In Fig. 1, our model concatenates the outputs of the word- and character-level LSTM/BLSTM layers, which are equivalent to the C-LSTMs/BLSTMs model. From Rows 11 and 12, it is observed that C-LSTMs/BLSTMs model achieves differentiated results on three datasets respectively. For each data set, we choose the LSTM or BLSTM model that gets the best performance, which is the basis of our model. That is to say, for non-attentive representation, our model concatenates the word-and character-level outputs of the LSTM on the datasets of News Title, and concatenates the outputs of BLSTM on Douban Movie Review and Weibo Rumor.
On the basis, we further investigate the effect of our model on three datasets by augmenting different attentive approaches. In Table 3, from Row 13 to 14, it shows that the results of HANs-LSTM are better than HANs-CNN. While combined with the attention-based CNN and LSTM layer, HANs-LSTM+CNN obtains further better performance on two datasets. Row 16 implies that HANs-BLSTM can continue to improve performance. And we observe that HANs-BLSTM+CNN achieves best results on News Title, while lowers the performances on Movie Review and Weibo Rumor.
4.5 Analysis
These experimental results agree well with the findings of the effectiveness of attentive mechanism. For Chinese short text, we explore the attentive neural networks from two levels, that is, word- and character-level. Experimental results prove that our model is effective for the representation of Chinese short text and obtains better classification performance.

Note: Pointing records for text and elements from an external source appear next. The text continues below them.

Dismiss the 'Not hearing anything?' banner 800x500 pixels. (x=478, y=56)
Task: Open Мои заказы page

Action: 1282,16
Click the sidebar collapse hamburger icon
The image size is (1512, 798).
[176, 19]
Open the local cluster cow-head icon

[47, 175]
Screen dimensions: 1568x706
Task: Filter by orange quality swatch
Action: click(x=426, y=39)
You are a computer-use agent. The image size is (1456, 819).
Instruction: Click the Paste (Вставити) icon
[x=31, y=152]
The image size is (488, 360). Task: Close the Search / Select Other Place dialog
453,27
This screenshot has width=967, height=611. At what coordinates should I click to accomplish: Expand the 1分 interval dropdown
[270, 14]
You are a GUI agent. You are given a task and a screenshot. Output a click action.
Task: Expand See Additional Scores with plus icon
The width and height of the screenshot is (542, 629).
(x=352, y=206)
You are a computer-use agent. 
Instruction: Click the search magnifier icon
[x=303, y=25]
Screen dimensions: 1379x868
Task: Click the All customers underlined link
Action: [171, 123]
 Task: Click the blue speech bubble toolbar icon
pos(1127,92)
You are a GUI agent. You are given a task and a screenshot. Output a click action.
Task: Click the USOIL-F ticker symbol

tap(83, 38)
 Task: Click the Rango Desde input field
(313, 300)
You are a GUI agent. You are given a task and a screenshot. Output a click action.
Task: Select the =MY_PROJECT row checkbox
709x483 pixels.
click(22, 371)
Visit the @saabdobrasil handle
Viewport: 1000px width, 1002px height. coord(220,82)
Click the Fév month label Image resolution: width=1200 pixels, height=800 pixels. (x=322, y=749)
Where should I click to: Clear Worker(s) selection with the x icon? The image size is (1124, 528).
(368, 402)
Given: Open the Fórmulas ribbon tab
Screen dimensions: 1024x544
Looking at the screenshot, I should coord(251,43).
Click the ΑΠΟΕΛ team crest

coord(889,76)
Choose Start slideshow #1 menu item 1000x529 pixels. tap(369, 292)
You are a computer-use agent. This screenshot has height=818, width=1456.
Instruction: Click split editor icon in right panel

The experimental results from Rows 14 to 17 reveal that HANs-BLSTM is better than HANs-LSTM and HANs-BLSTM+CNN is also better than HANs-LSTM+CNN. These comparisons indicates that the BLSTM-based attention is more effective than the LSTM-based attention. The reason is that the BLSTM-based attention can capture more semantic information from both directions than the LSTM-based attention. In Fig. 2, our model firstly computes the attentive representation for the forward and backward LSTM layer respectively, then sum the two outputs to generate the representation of the input short text. Therefore the addition of the attentive representation from both directions picks out informative characters and words.
For Movie Review and Weibo Rumor, Rows 16 and 17 imply that adding CNN-based attention does not help and may even lower the performances. It may be the reason that several discrete words or characters determine the semantic of each Chinese short text in above two datasets, and the distances among these salient words or characters are long while CNN can only capture the semantic in the range of convolution window.
In all of the baselines, C-LSTMs/BLSTMs model almost achieves the best result relatively. However, comparison with the best results of all baselines, our model HANs-BLSTM (+CNN) further improves the F1-score by 1.0%, 1.5% and 1.9% on three datasets respectively.
5 Conclusion
In this paper, we propose a Hybrid Attention Networks (HANs) for Chinese short text classification, which aggregates important characters and words into sentence vectors respectively and merges them into one representative vector. Experimental results demonstrate that our model outperforms all of the baselines on two typical types of Chinese short text (i.e. regular and user-generated short text). Also it shows that our model is effective to select informative semantic units from a Chinese short text. In the future, we intend to explore our model in the representation of longer document.